> **What the exercise asks**:
Copy the rows word for word, starting at the line containing "Open the Weeks view dropdown" and ending after the line containing "1400x847 pixels. 1286,312". Omit the pictures.

> **Data supplied**:
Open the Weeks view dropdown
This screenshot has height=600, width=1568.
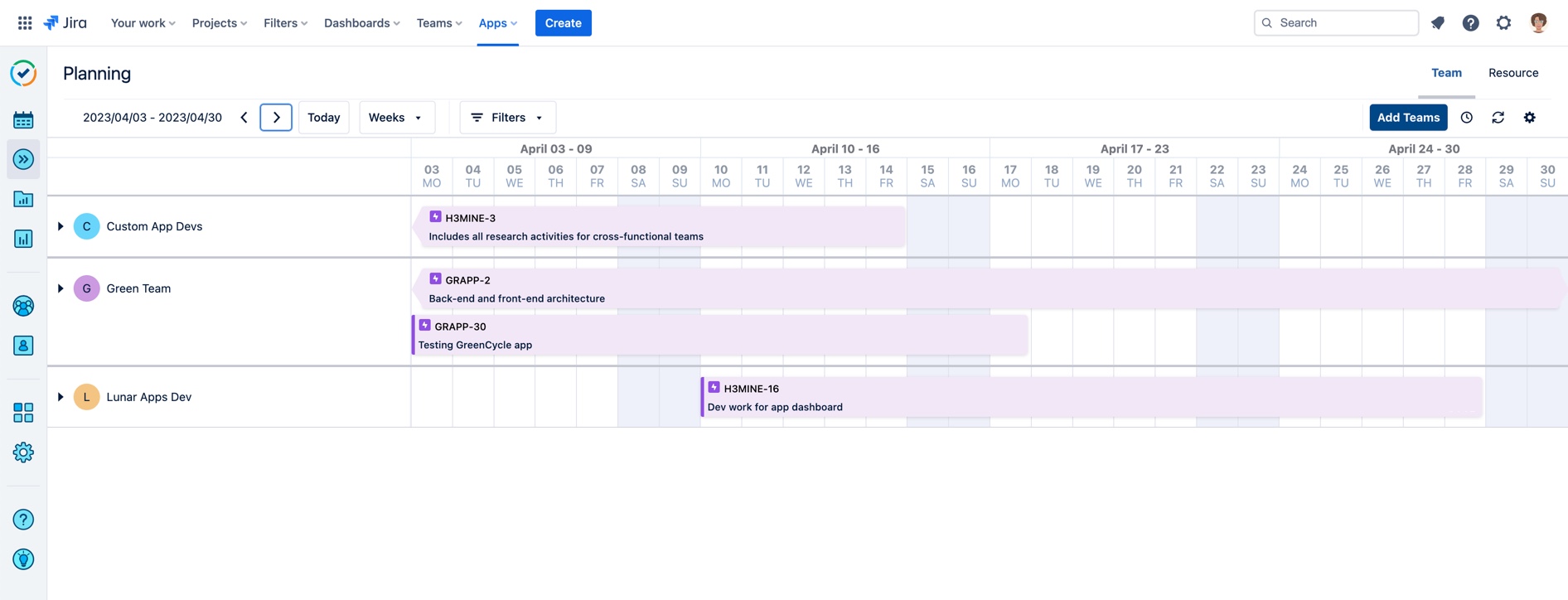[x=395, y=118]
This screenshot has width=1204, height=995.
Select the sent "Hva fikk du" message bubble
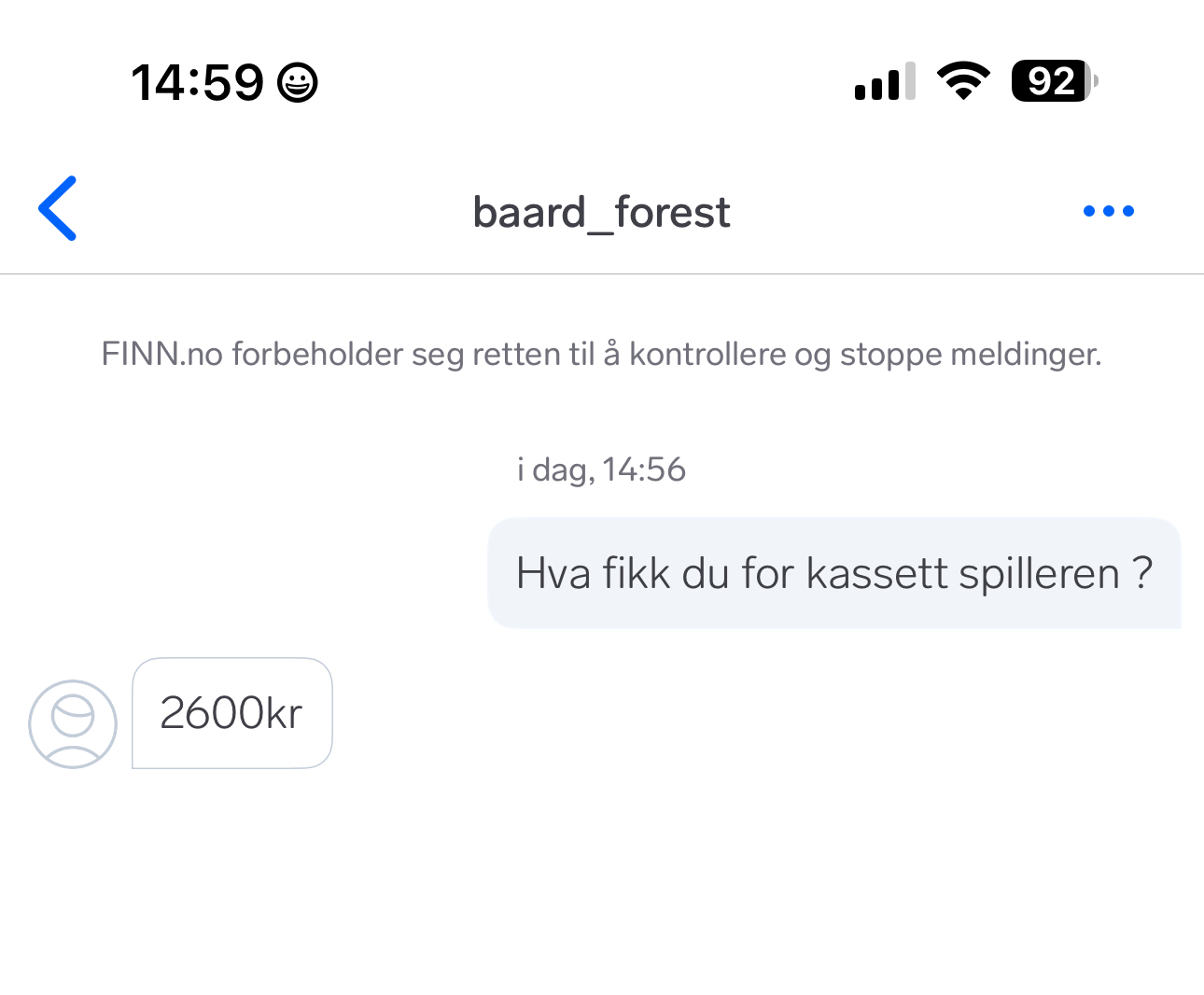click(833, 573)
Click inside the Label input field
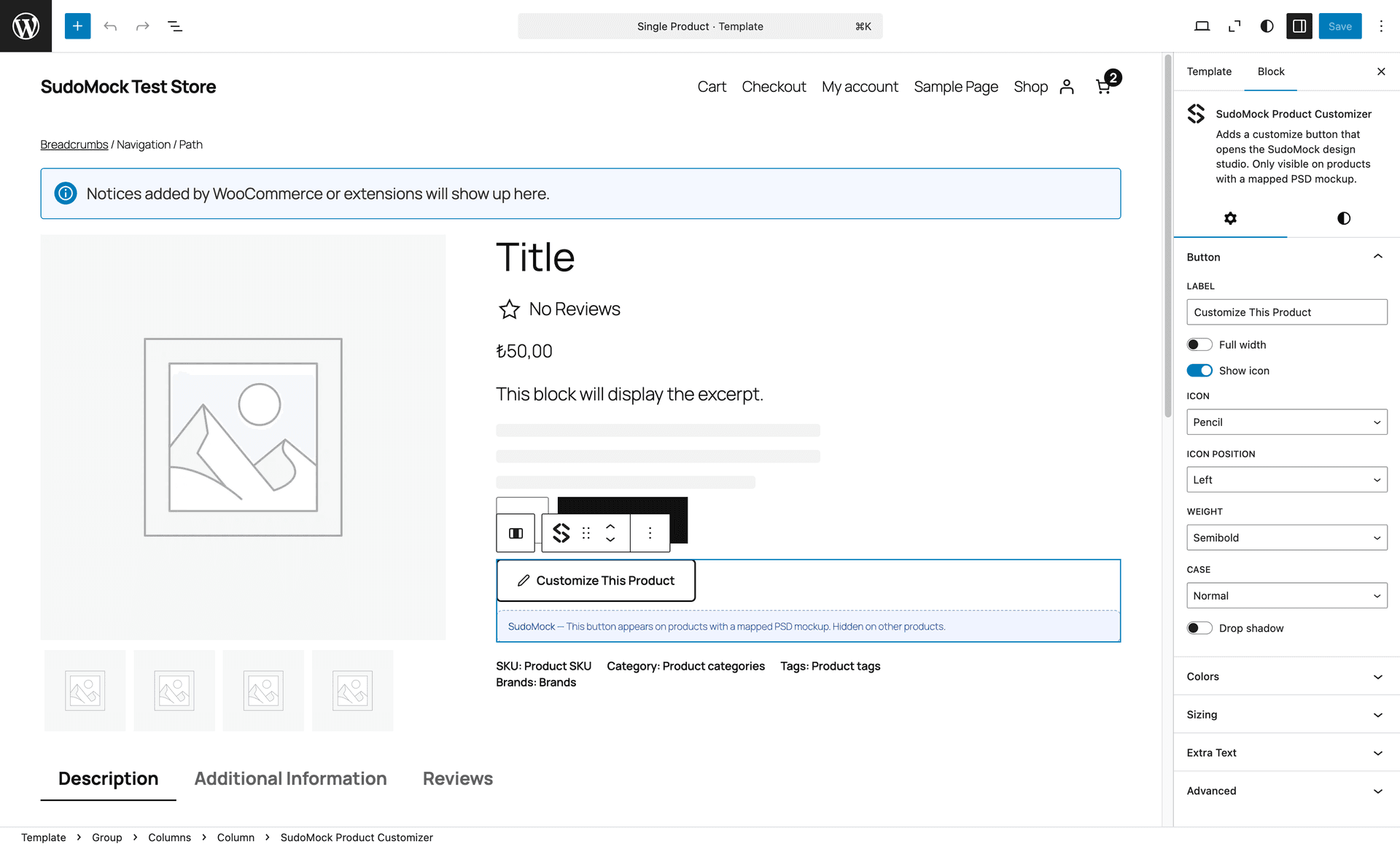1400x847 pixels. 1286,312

==

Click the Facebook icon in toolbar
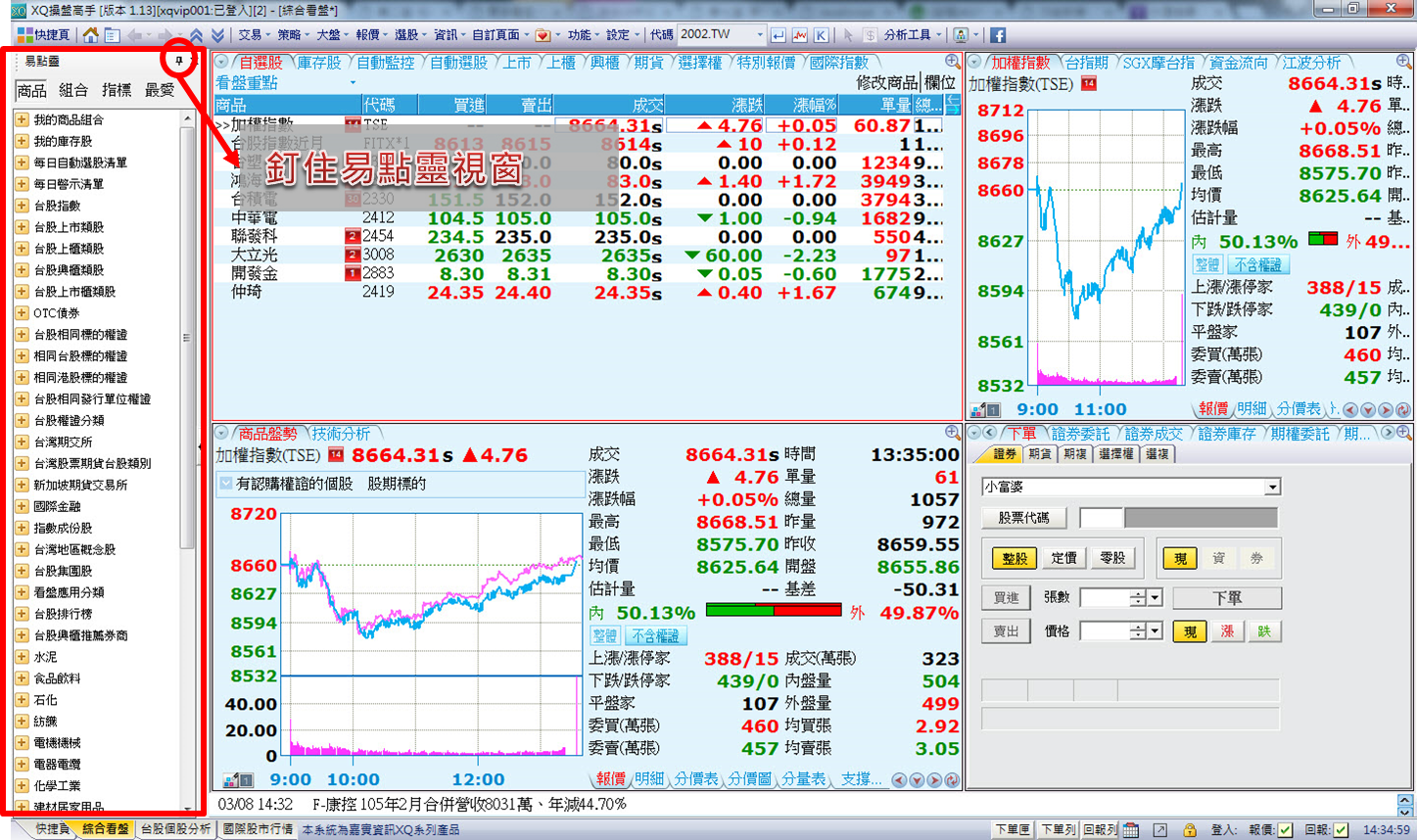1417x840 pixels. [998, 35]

--

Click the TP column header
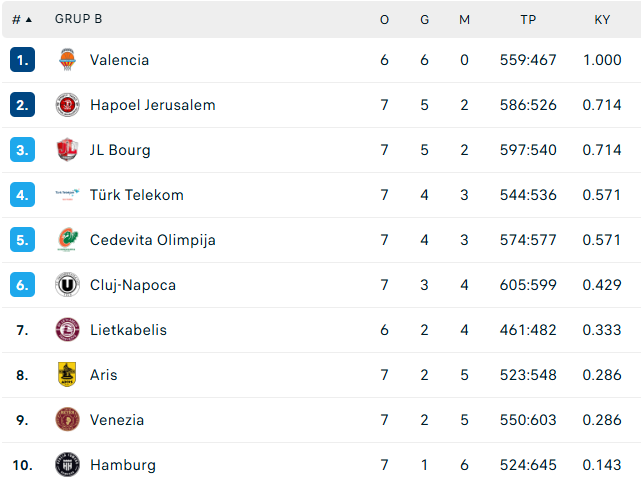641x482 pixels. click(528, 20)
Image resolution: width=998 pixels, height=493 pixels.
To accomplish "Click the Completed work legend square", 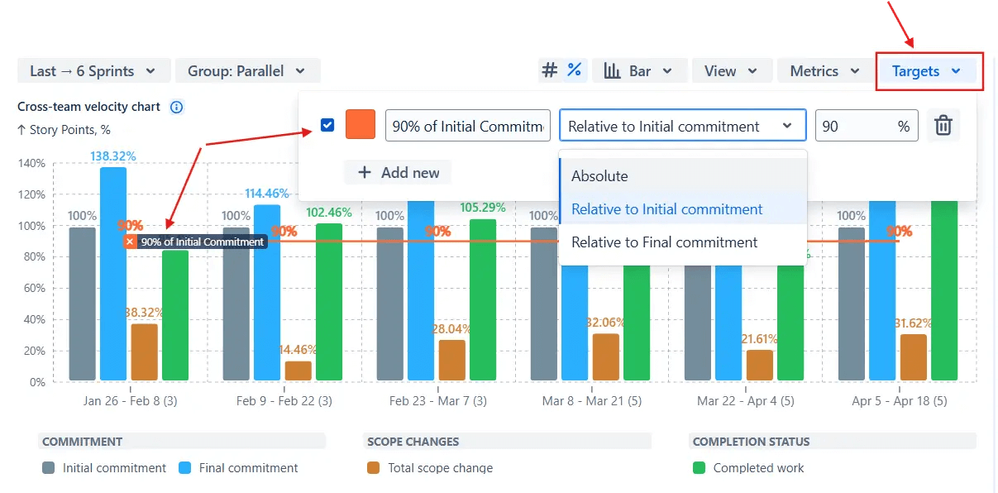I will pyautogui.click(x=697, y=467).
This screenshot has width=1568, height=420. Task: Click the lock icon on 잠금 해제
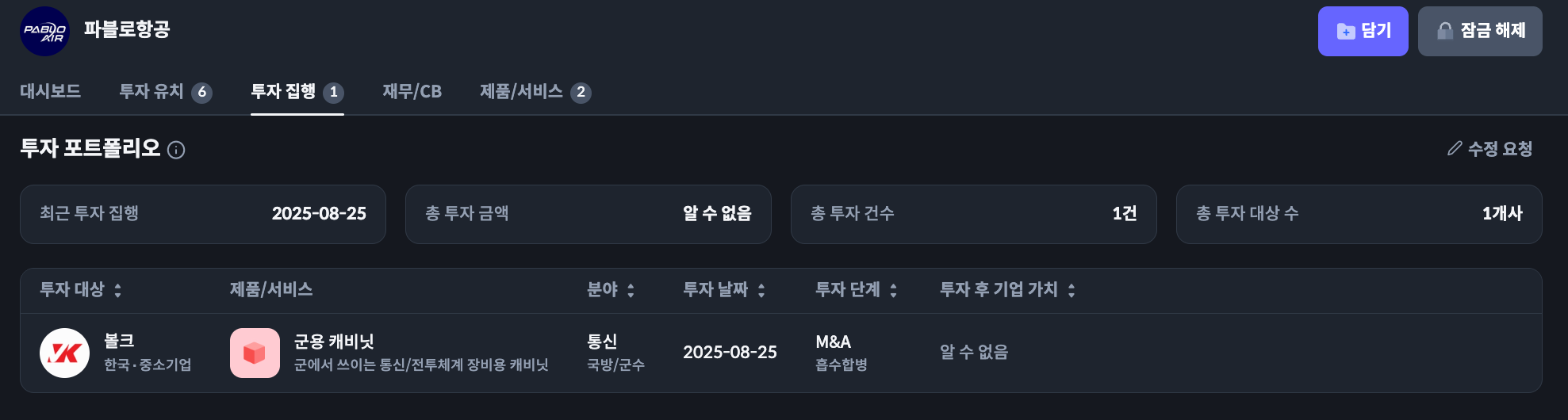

> **Final answer**:
Open the Weeks view dropdown
This screenshot has height=600, width=1568.
[x=395, y=118]
This screenshot has width=1204, height=995.
Select the sent "Hva fikk du" message bubble
click(833, 573)
Click inside the Label input field
1400x847 pixels. 1286,312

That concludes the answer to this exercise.